It's not a movie script.  And it's not illegal.  It's just "sixth-grade" math according to Evart's Gerald Selbee.

Selbee is part of a group who made thousands of dollars by buying lottery tickets in bulk, sometimes spending as much as $720,000, then making it all back...and then some.

His secret?

Know when the odds are in your favor and BUY!

Mlive.com talks about Selbee's background and the lottery games he learned to win:

Evart resident Gerald Selbee was the principle of a "high-volume betting syndicate" that took advantage of favorable odds in the Massachusetts Cash WinFall game between 2005 and 2011, according to Inspector General Gregory W. Sullivan.

Selbee, who studied business and mathematics in college before operating his own retail store in Evart, formed a 32-member investment group to play a similar game in Michigan until it ended it 2005.

Now for the good stuff.  Mlive.com explains how he did it:

Both six-number matching games included a "roll-down" feature that increased player's chances of a payday if the unclaimed jackpot reached a certain threshold.

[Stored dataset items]
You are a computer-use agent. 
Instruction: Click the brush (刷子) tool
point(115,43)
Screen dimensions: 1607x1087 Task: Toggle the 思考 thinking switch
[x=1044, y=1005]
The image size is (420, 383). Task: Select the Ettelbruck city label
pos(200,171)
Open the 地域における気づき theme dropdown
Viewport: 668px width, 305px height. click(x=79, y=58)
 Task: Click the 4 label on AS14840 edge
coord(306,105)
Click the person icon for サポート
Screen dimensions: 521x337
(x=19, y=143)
* * *
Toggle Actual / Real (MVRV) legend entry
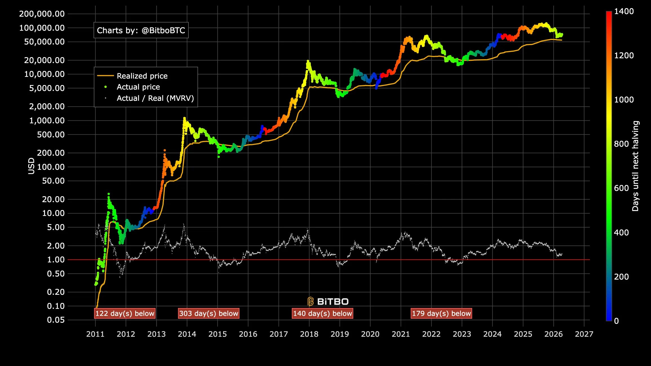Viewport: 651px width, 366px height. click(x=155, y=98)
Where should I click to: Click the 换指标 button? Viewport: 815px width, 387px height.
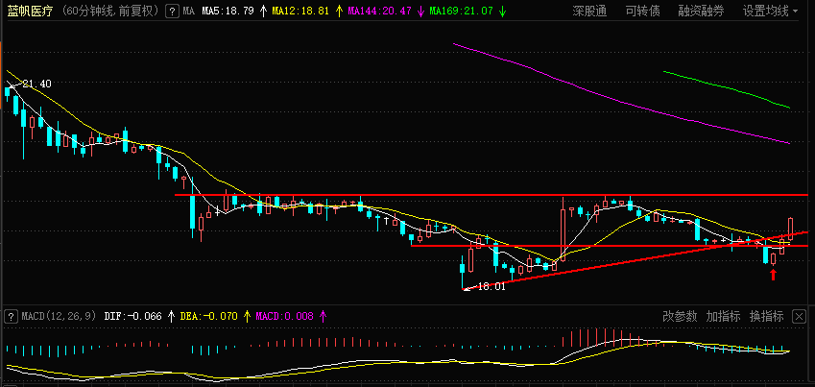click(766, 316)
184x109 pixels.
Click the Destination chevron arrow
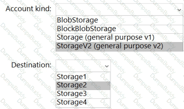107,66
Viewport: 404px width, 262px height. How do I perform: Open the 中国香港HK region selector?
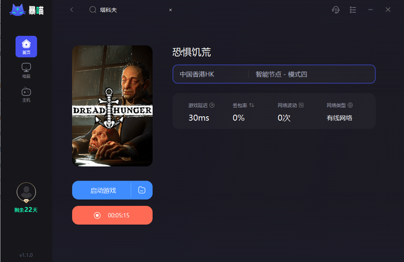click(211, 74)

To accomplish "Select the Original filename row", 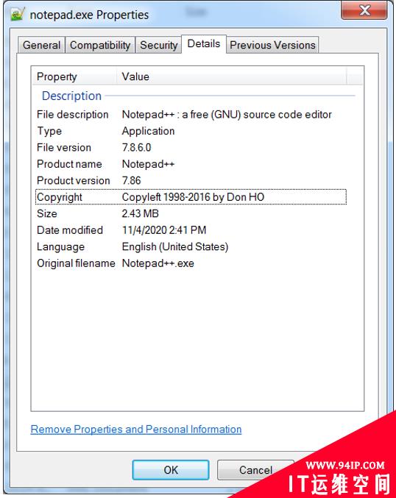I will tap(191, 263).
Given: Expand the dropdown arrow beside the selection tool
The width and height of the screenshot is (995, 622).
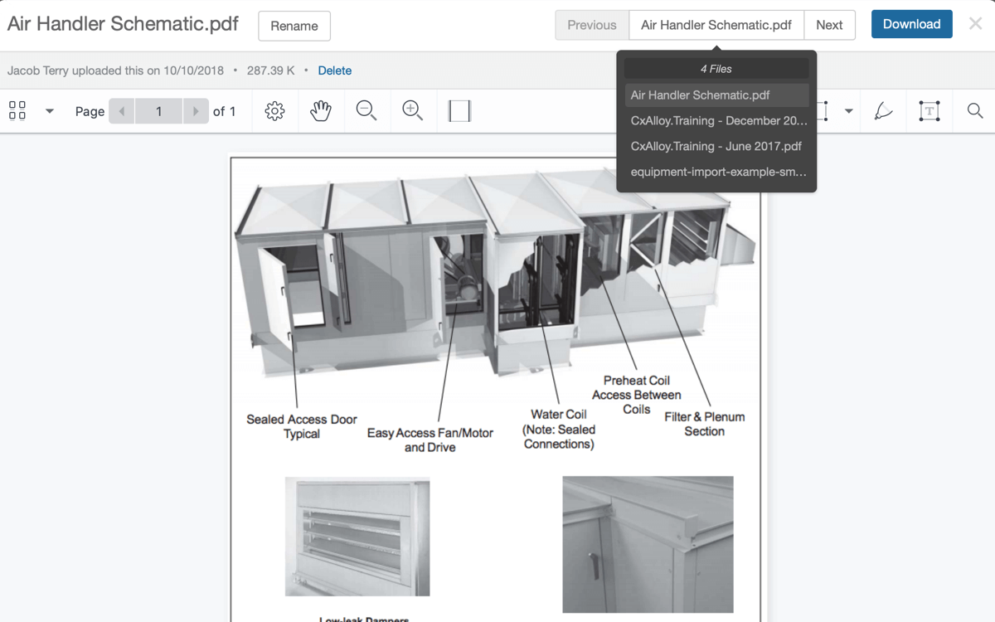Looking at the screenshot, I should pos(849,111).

- **AIM**:
Answer these questions from the lottery article, one per line:
1. What is the most the group sometimes spent on lottery tickets?
2. Which Massachusetts game did the syndicate play between 2005 and 2011?
3. How many members were in the investment group Selbee formed to play in Michigan?
The records aren't needed for this.

- **OUTPUT OF THE EXERCISE**:
1. $720,000
2. Cash WinFall
3. 32